A motoreta era, acho, cinzenta e não tinha quadro, como as
“lambretas”, sendo o depósito do combustível recuado, por debaixo do assento que
era daqueles triangulares e, atrás, tinha um apoio metálico de bagagem que, o “correio” (carteiro), usava para colocar
duas grandes malas de cabedal, evidentemente, uma de cada lado, ligadas uma à
outra, por uma larga tira também de cabedal. As malas vinham sempre muito
cheias de envelopes e pequenas encomendas, bem como o saco, igualmente de
cabedal, que o “Senhor correio”
trazia, à, tiracolo.
Não tenho ideia de alguma vez ter visto o “correio” montado na motoreta. Andava
com ela pela mão e ia parando à medida que distribuía as cartas, os aerogramas
ou encomendas.
A central distribuidora do correio da Abrunheira era de Rio
de Mouro. O “correio”, era assim que
a gente se referia a ele, porque do nome não me lembro. Recordo-me sim, da cara
bonacheirona do simpático senhor. Vinha com aquela farda cinzenta e conhecia
todos os abrunheirenses. Sabia dos mais velhos, dos pais, dos filhos e,
principalmente, dos que estavam na tropa.
Naquela época, a Abrunheira não tinha placas toponímicas
logo, o Senhor “correio”, sabia onde
morava toda a gente. Pelo tipo de correspondência que entregava, sabia se
estava a dar boas ou más notícias.
Era ele, o tal Senhor
“correio” de Rio de Mouro com cara redonda, que entregava os aerogramas
enviados pelo meu Primo Chico desde a Guiné, à minha Tia Ermelinda. Se
estivesse por perto, dávamos, porque sabia que era eu que os lia à minha Tia.

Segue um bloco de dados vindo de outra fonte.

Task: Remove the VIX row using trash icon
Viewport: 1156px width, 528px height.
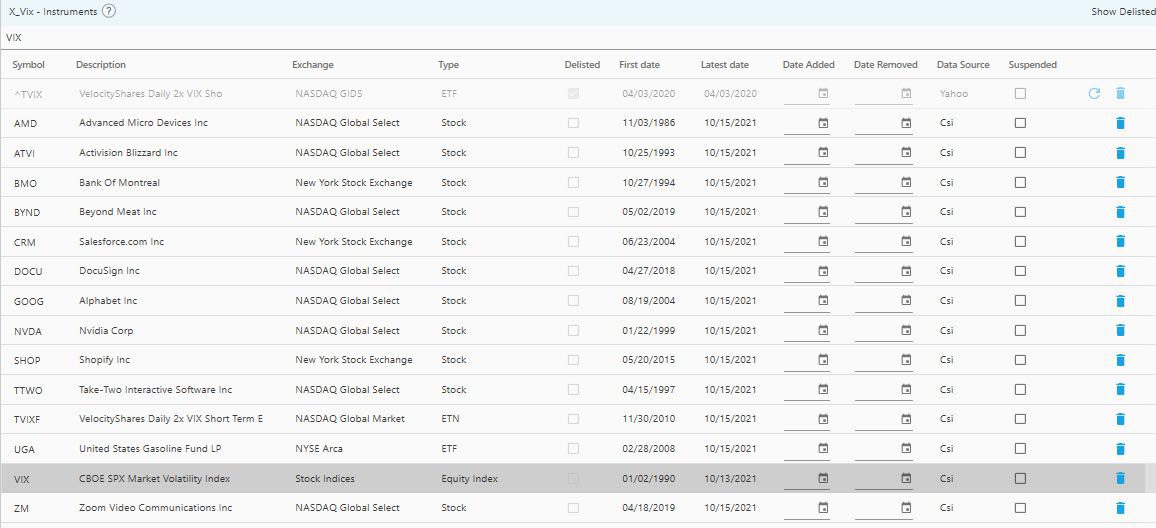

Aerogramas, era a correspondência da “guerra”. Para facilitar a troca de
notícias entre os militares na guerra colonial e os seus familiares aqui em
Portugal, o regime criou os aerogramas. Era uma folha azul/cinzento em que, num
dos lados, se escrevia o que queríamos e, no outro lado, nos locais já definidos,
escrevia-se o destinatário e o remetente. Depois, dobravam-se em três, tinham
cola como os envelopes no topo e nos lados que, molhando e apertando, colava-os
e ficava tudo fechado. Abri e fechei muitos à minha Tia Ermelinda.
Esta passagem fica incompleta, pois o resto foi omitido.